Even without consideration of the foregoing concerns, the Court finds that the public will not be disserved by denial of an injunction. Legislative bodies, such as the City Council of Kingsville, should be given the opportunity to operate without judicial intrusion. Like judges, council members have been chosen by the public to work in the public's best interest as they see it, and by oath have obligated themselves to follow the law. Additionally, legislative officials answer to the public that elects them and the public has an opportunity to press its will upon its duly elected officials. Thus, there is a political answer now available to the dilemma in Kingsville, Texas. Further, the executive branches of government are also free to operate within this sphere and to obtain protection of the public interest. Prosecution authorities of the United States (the United States Attorney for the Southern District of Texas) and the State of Texas (the District Attorney of Kleberg County) *566 are themselves able and in the best position to investigate the assertions made by the plaintiff and to bring them before the courts as they deem necessary. The Court finds the remedy of injunction to be of the least merit.

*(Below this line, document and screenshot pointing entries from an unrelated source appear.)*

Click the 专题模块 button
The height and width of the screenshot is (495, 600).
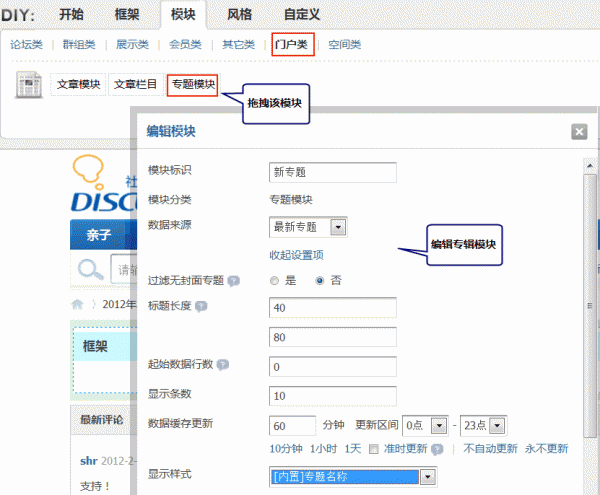(x=192, y=85)

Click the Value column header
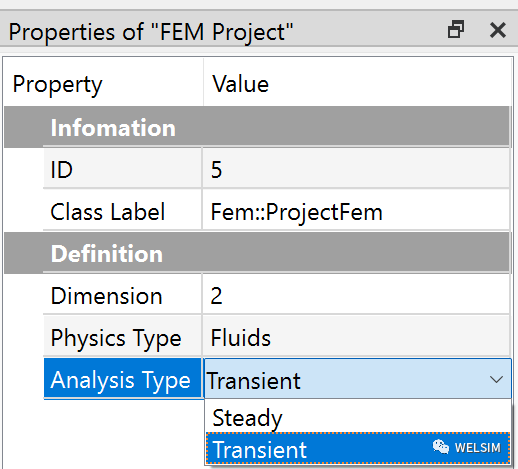357,83
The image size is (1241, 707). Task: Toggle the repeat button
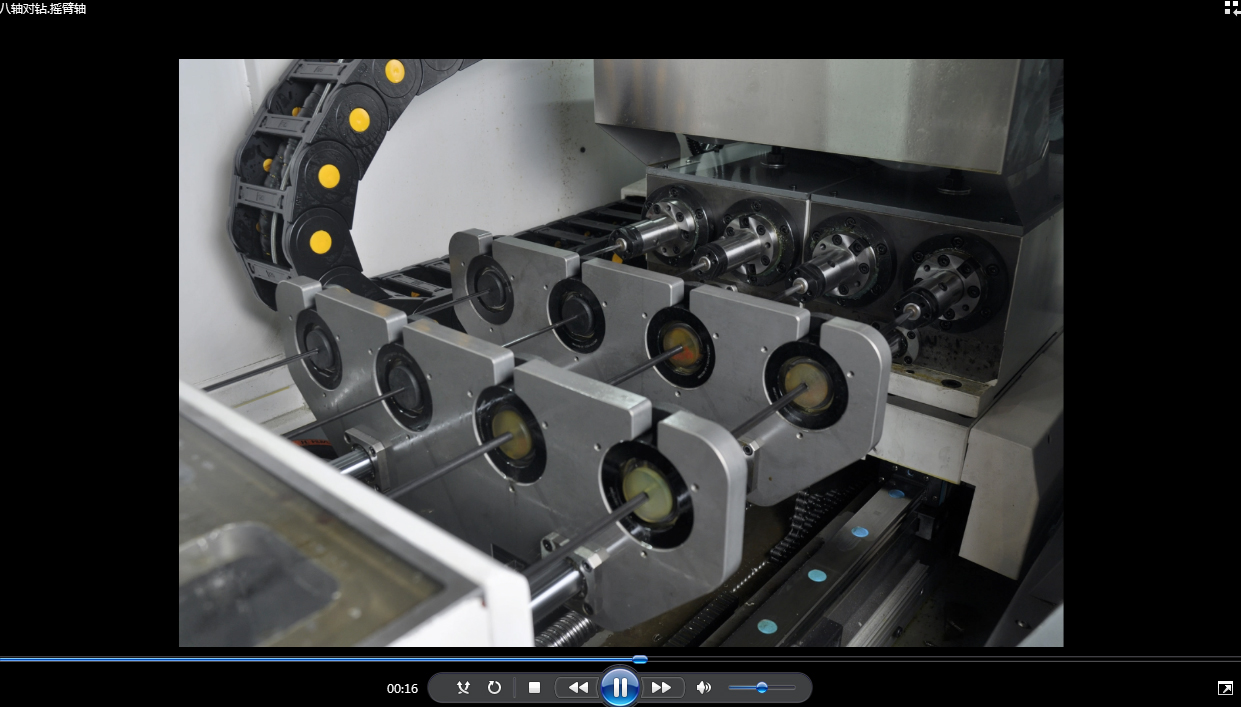coord(494,688)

For all of the foregoing reasons the Court denies further injunctive relief in either the form of a temporary restraining order or a preliminary injunction.
II. Plaintiffs complaint is not ripe and must therefore be dismissed without prejudice.

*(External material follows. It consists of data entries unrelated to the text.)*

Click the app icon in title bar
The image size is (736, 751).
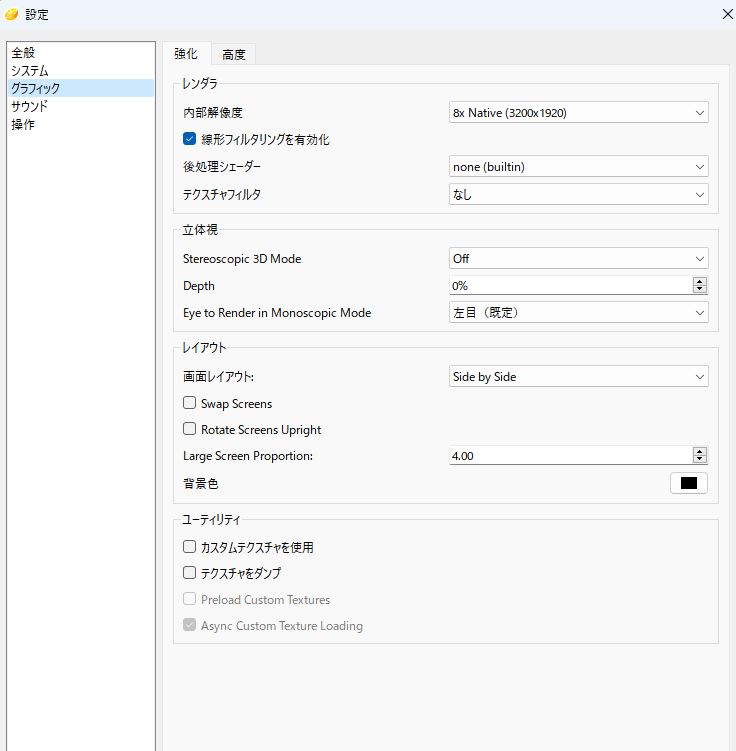click(11, 14)
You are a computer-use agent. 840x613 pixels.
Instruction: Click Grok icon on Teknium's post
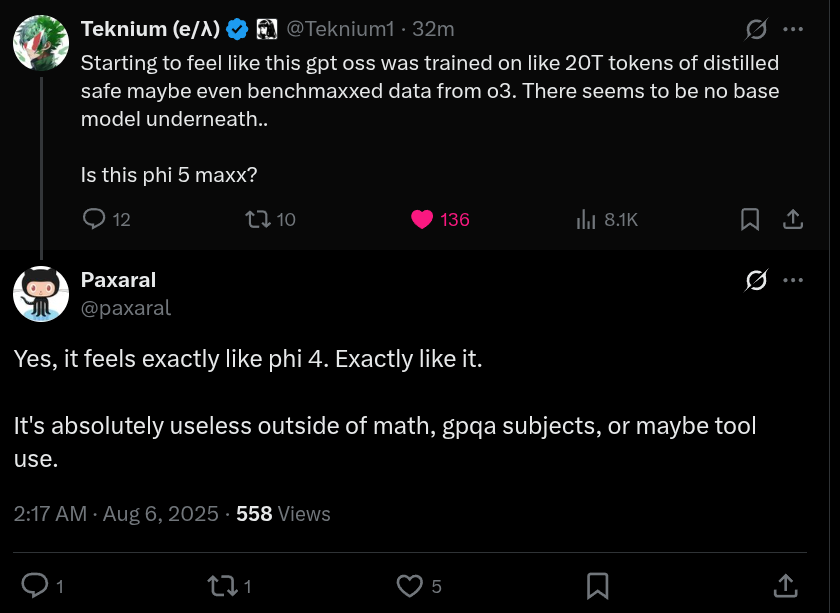click(x=757, y=29)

Plaintiff is suing for damages that he has yet to incur. He has not yet lost his employment. Plaintiffs injury is merely speculative and not ripe for review. See Orix Credit Alliance v. Wolfe, 212 F.3d 891, 895 (5th Cir.2000) (noting that "[a] court should dismiss a case for lack of 'ripeness' when the case is abstract or hypothetical" and that "a case is not ripe if further factual development is required") (citations omitted). As such plaintiffs case should be dismissed without prejudice until he can allege an actual harm.

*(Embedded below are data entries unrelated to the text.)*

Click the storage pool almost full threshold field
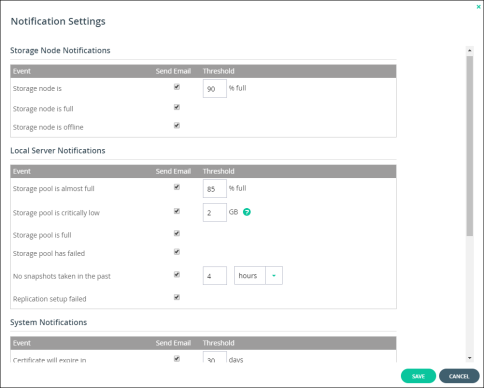This screenshot has width=484, height=388. click(215, 189)
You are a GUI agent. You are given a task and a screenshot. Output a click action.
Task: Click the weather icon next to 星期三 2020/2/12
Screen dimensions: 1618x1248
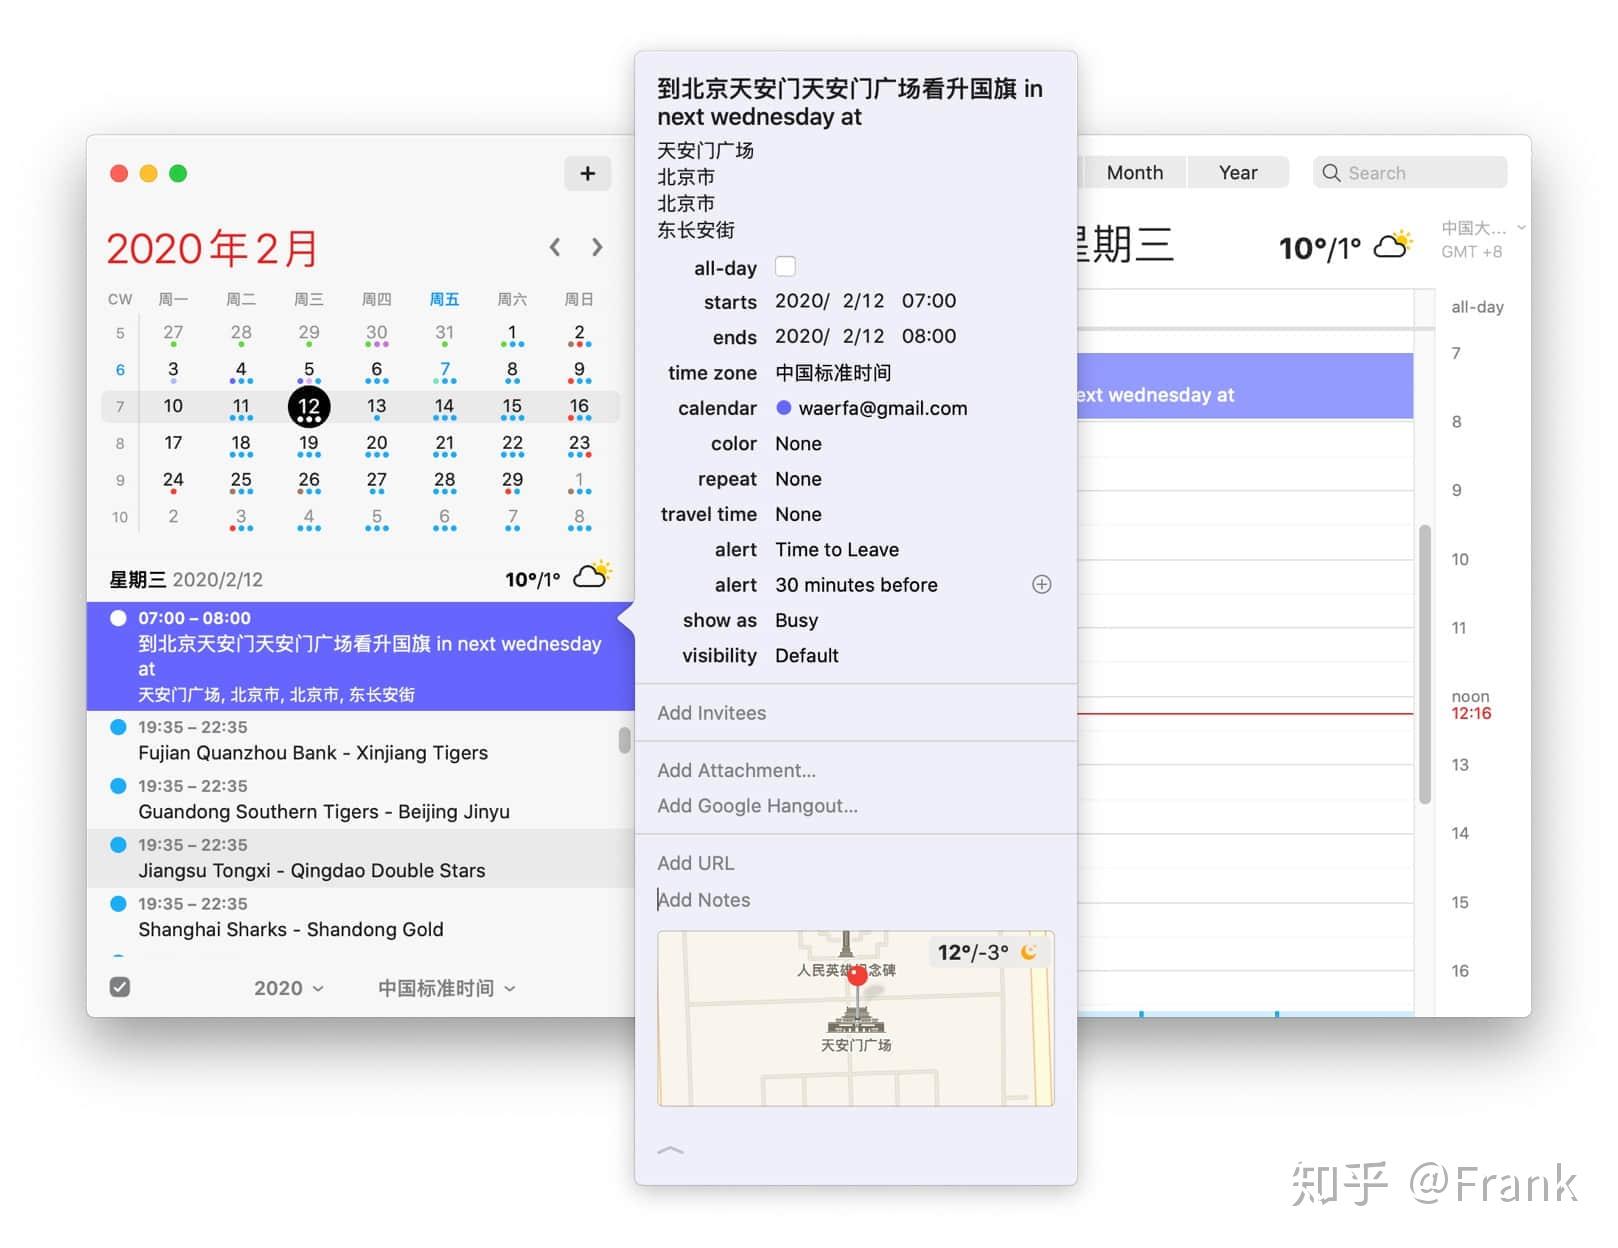point(592,573)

Accordingly, the Court terminates its original Temporary Restraining Order of January 13, 2003, as extended by the Order of January 23, 2003, DENIES Plaintiffs Second Amended Request for a Temporary Injunction, and GRANTS Defendants' Motions to Dismiss without prejudice.NOTES
 "As a general rule, courts also are reluctant to issue injunctions against the commission of a crime even when no question of federalism is present. This hesitance is tied to the notion that for the court to act would interfere with the prosecutor's exercise of discretion to decide whether to prosecute a particular violation." 11A CHARLES ALAN WRIGHT, ARTHUR R. MILLER & MARY KAY KANE, FEDERAL PRACTICE AND PROCEDURE § 2942 (2d ed.1995).